### Stored data
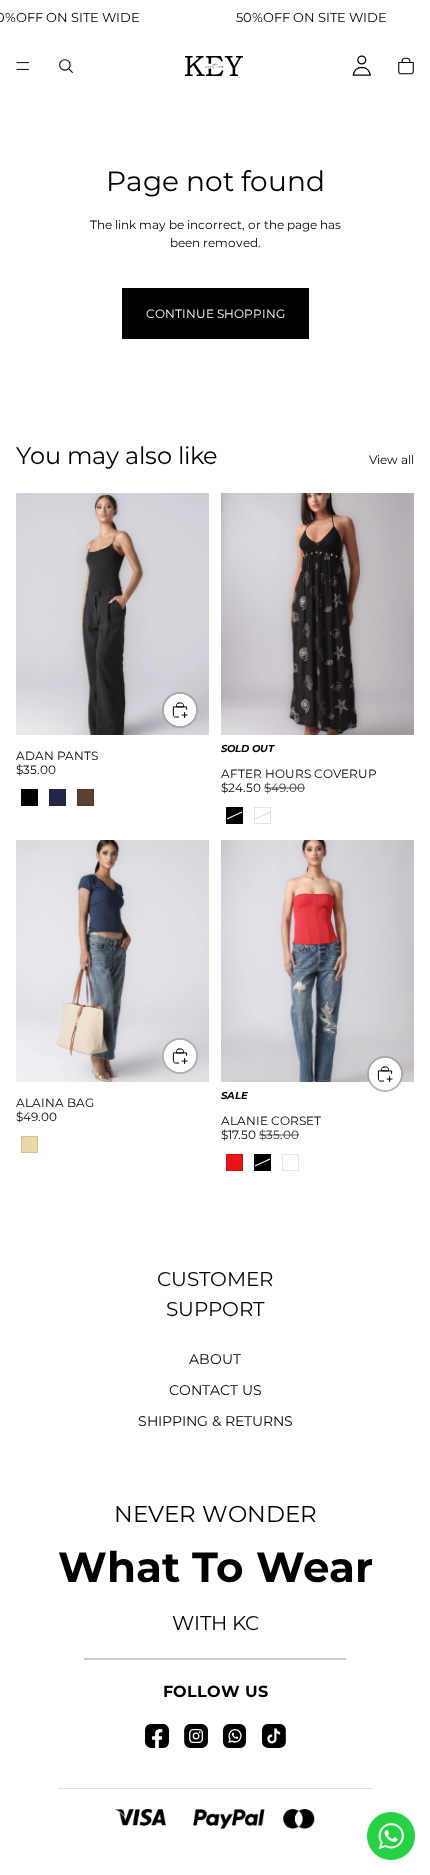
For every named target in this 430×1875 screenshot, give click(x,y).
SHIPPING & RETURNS (215, 1421)
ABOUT (215, 1359)
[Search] (66, 66)
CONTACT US (215, 1390)
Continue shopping (215, 313)
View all (391, 459)
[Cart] (406, 66)
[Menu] (23, 66)
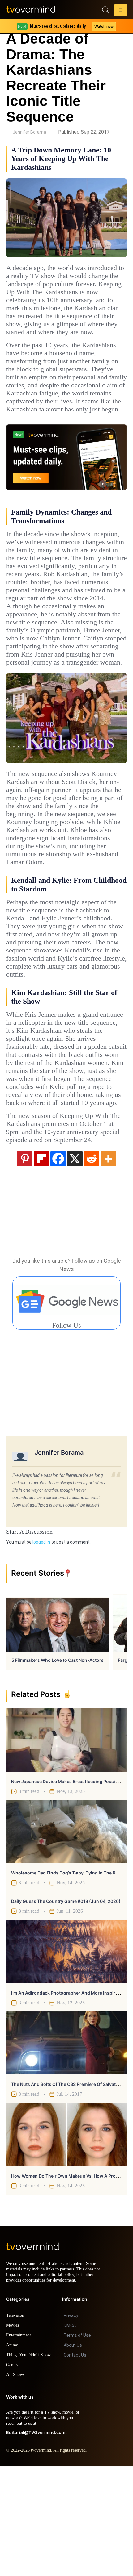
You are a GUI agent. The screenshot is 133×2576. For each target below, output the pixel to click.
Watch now (103, 26)
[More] (108, 1262)
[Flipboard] (41, 1262)
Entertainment (20, 2445)
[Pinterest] (24, 1262)
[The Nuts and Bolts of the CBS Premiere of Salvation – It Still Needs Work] (66, 2147)
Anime (12, 2454)
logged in (41, 1646)
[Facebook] (58, 1262)
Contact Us (75, 2464)
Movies (13, 2435)
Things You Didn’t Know (30, 2464)
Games (13, 2474)
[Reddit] (91, 1262)
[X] (75, 1262)
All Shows (15, 2484)
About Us (73, 2455)
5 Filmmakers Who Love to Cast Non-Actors (57, 1764)
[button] (120, 11)
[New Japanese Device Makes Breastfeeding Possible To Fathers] (66, 1844)
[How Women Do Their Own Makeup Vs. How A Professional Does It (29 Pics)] (66, 2238)
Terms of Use (77, 2445)
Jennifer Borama (29, 132)
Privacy (71, 2425)
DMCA (70, 2435)
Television (16, 2425)
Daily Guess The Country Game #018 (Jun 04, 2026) (66, 2005)
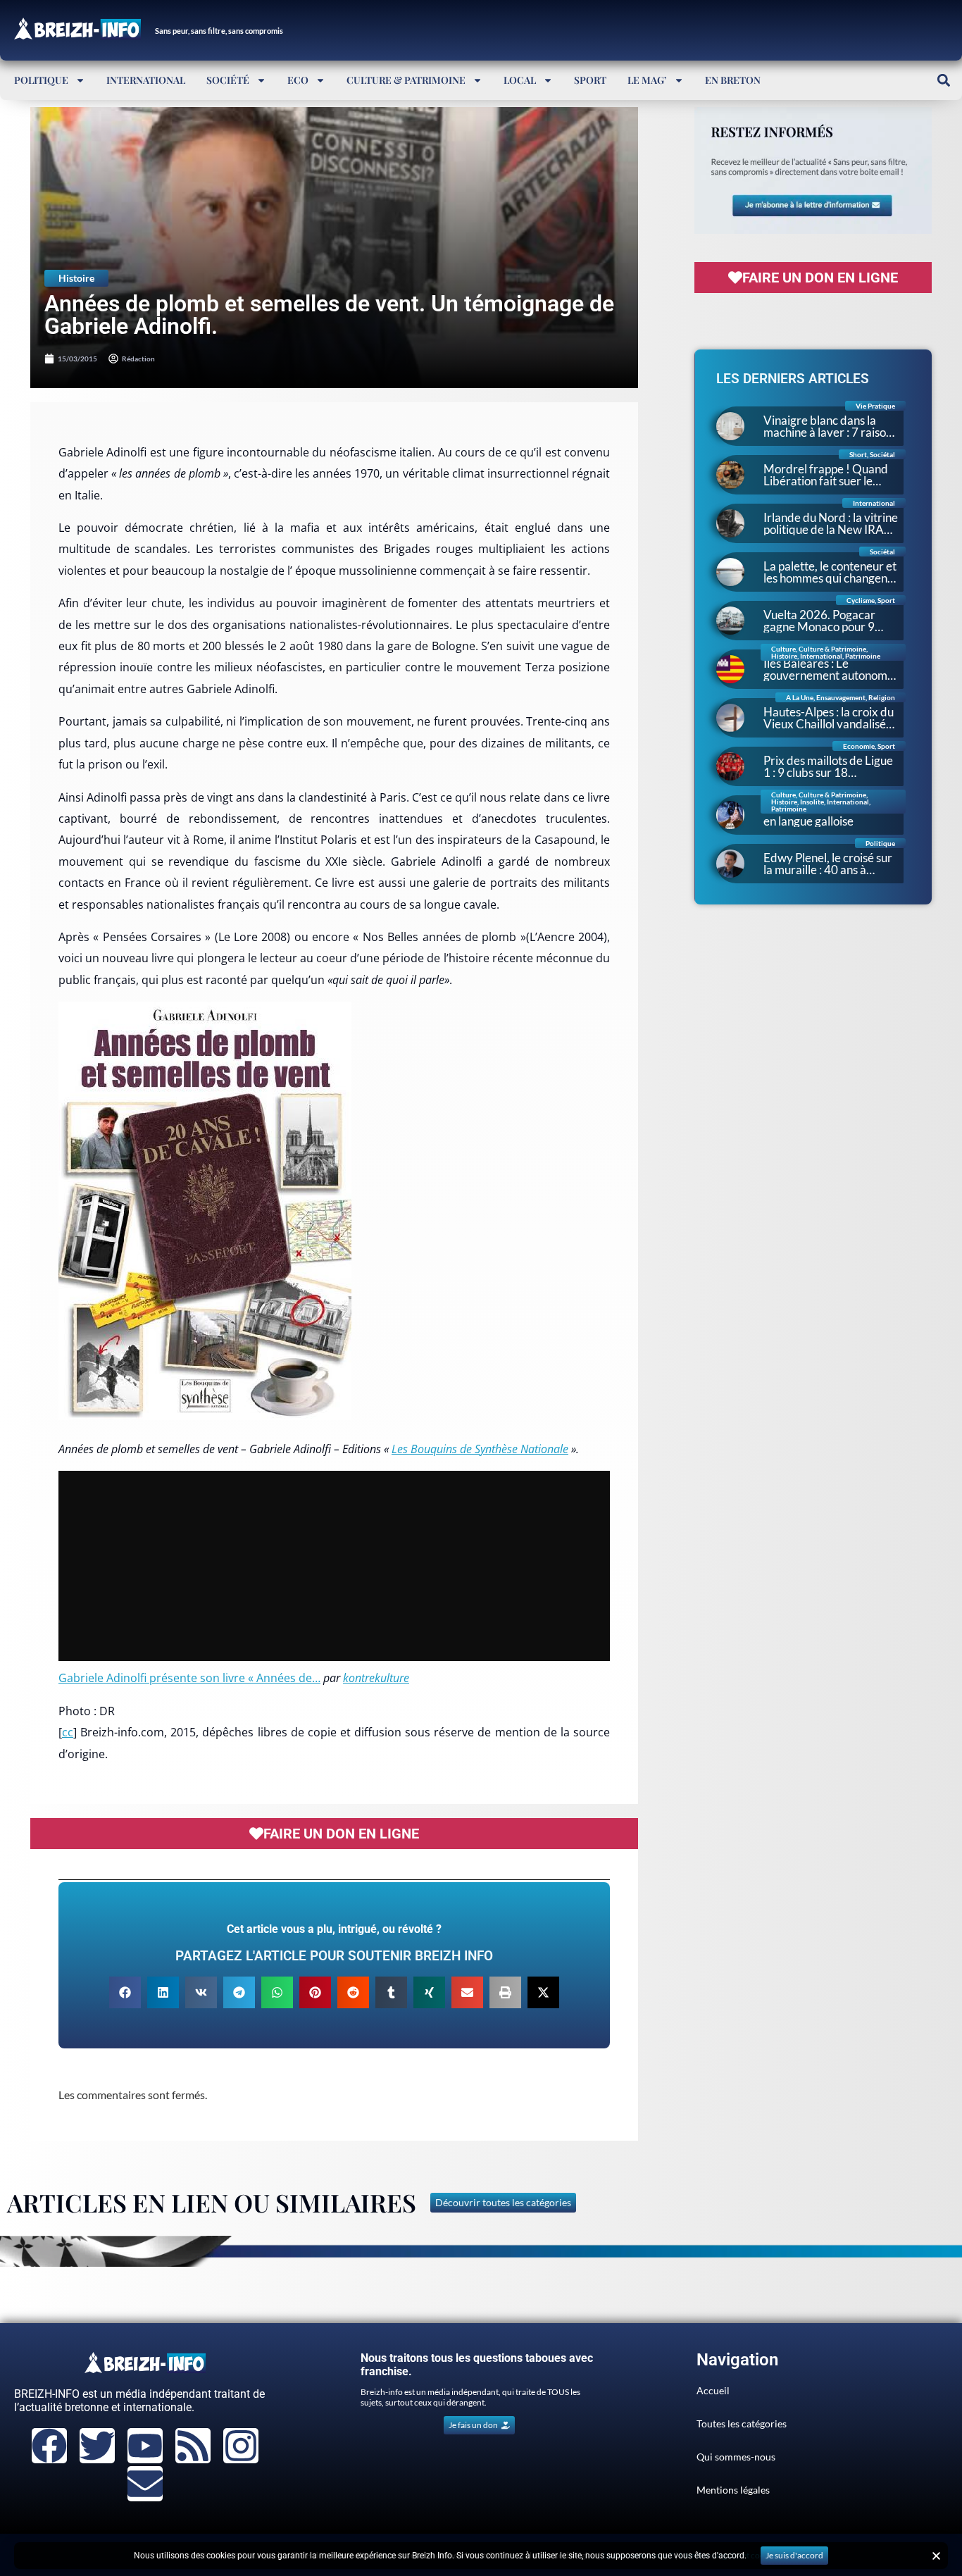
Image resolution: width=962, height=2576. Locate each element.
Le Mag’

### Work item
Reproduce every entry exactly, but omit each picture.

### Task solution
For every named target in this 430×1875 screenshot, give click(x,y).
SHIPPING & RETURNS (215, 1421)
ABOUT (215, 1359)
[Search] (66, 66)
CONTACT US (215, 1390)
Continue shopping (215, 313)
View all (391, 459)
[Cart] (406, 66)
[Menu] (23, 66)
You are a GUI agent. The screenshot is 133×2576. For each target below, output the pixel to click.
Watch now (103, 26)
[More] (108, 1262)
[Flipboard] (41, 1262)
Entertainment (20, 2445)
[Pinterest] (24, 1262)
[The Nuts and Bolts of the CBS Premiere of Salvation – It Still Needs Work] (66, 2147)
Anime (12, 2454)
logged in (41, 1646)
[Facebook] (58, 1262)
Contact Us (75, 2464)
Movies (13, 2435)
Things You Didn’t Know (30, 2464)
Games (13, 2474)
[Reddit] (91, 1262)
[X] (75, 1262)
All Shows (15, 2484)
About Us (73, 2455)
5 Filmmakers Who Love to Cast Non-Actors (57, 1764)
[button] (120, 11)
[New Japanese Device Makes Breastfeeding Possible To Fathers] (66, 1844)
[How Women Do Their Own Makeup Vs. How A Professional Does It (29 Pics)] (66, 2238)
Terms of Use (77, 2445)
Jennifer Borama (29, 132)
Privacy (71, 2425)
DMCA (70, 2435)
Television (16, 2425)
Daily Guess The Country Game #018 (Jun 04, 2026) (66, 2005)
Image resolution: width=962, height=2576. Locate each element.
Le Mag’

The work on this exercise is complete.